Lo and behold about three weeks later and I get a call from this colonel. He said that his father was alive, that’s why I could not find any death record. He is 99 years old and he is in a nursing home facility because he has Alzheimer’s. The colonel had talked to his father and said his father had some good memories and recollections of Vietnam. It was important to his father that if he had not followed through on a reward for one of his soldiers, he wanted that to happen. The colonel wrote me a letter on the condition of his father, where he was residing, and a telephone number to give to the to satisfy the review board’s requirement for intermediate authorities.
I still wonder why I needed documentation on the intermediate chain of command. I just needed to find out where they were, dead or alive, without any requirement for affidavits. By this point I’d quit asking why.
Next I get a call from a young lady about some discrepancy in dates. I was aware of that. An award for Pedro Rodrigues, who was blown from the tower with Andy, was dated September 6. I said that could happen, because even though he was wounded with Andy Kach on August 28, we Medevac’d him to the rear, where the medic’s report could have had a later date on it, leading someone to mistake it for the date of the incident. She said that if I could clarify that, it would make the review board happy.

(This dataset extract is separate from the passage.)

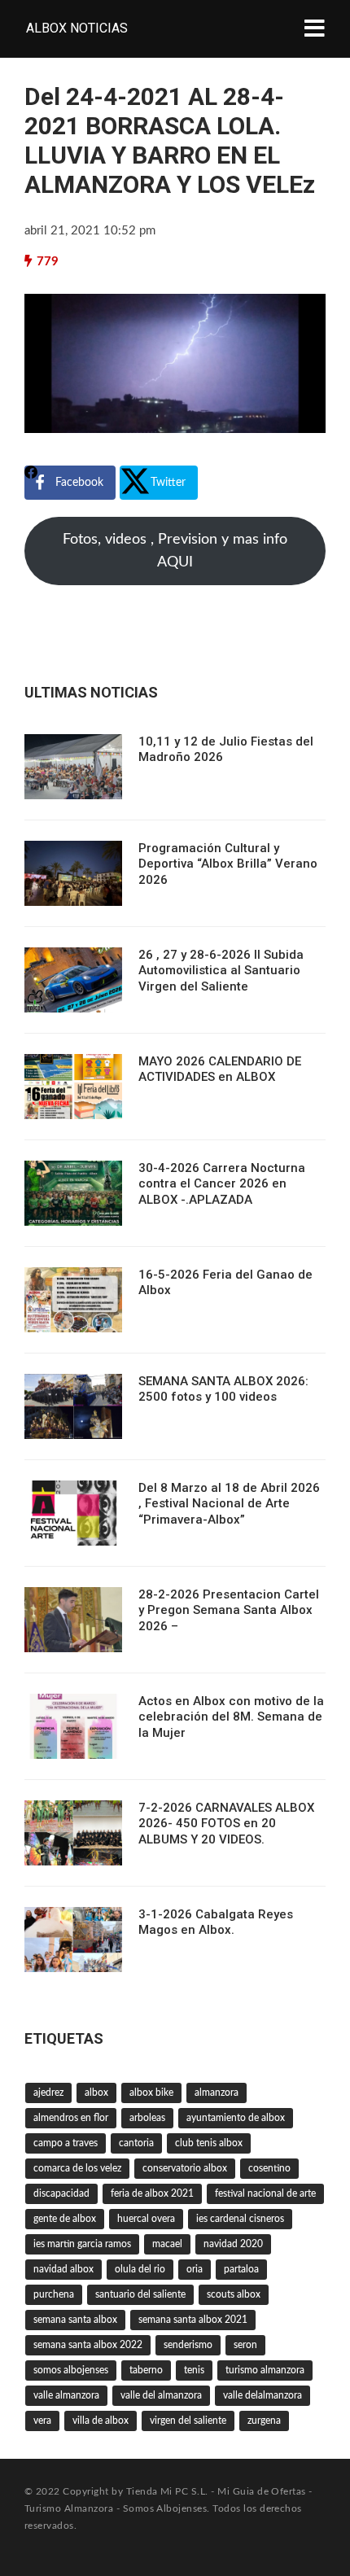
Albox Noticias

Next I get a letter from a major that kind of tics me off. In the salutation she says, “Dear Mr. Rambo.” I had given them everything they needed, and in the salutation to me she is a smart ass. I am a retired captain. She is supposed to at least recognize me by my rank. I wrote her back, and I told Andy afterward I may have screwed up his chances. I write to her that the salutation of Rambo puzzled me. I say that Rambo is a fictional character made up by the movie industry and stereotypical, and does not characterize Vietnam veterans. I tell her she’d be better served in the awards branch if she read the book Stolen Valor and see why this award is important, not to me but for the man I am trying to get it for. That’s when she is pulled off of this case and I get a call that everything is moving forward.
At this point I decided I’m going to get Andy’s Congressman involved. Mike Rogers, U.S. Representative from the 8th District of Michigan, is dedicated to veterans. He has a full time person on his staff working exclusively on veterans affairs: awards, medals, medical treatment and anything else that needs attention from Washington.
Eventually I get word from Congressman Rogers’ office that the award has been approved and now we just have to wait for the orders to come through.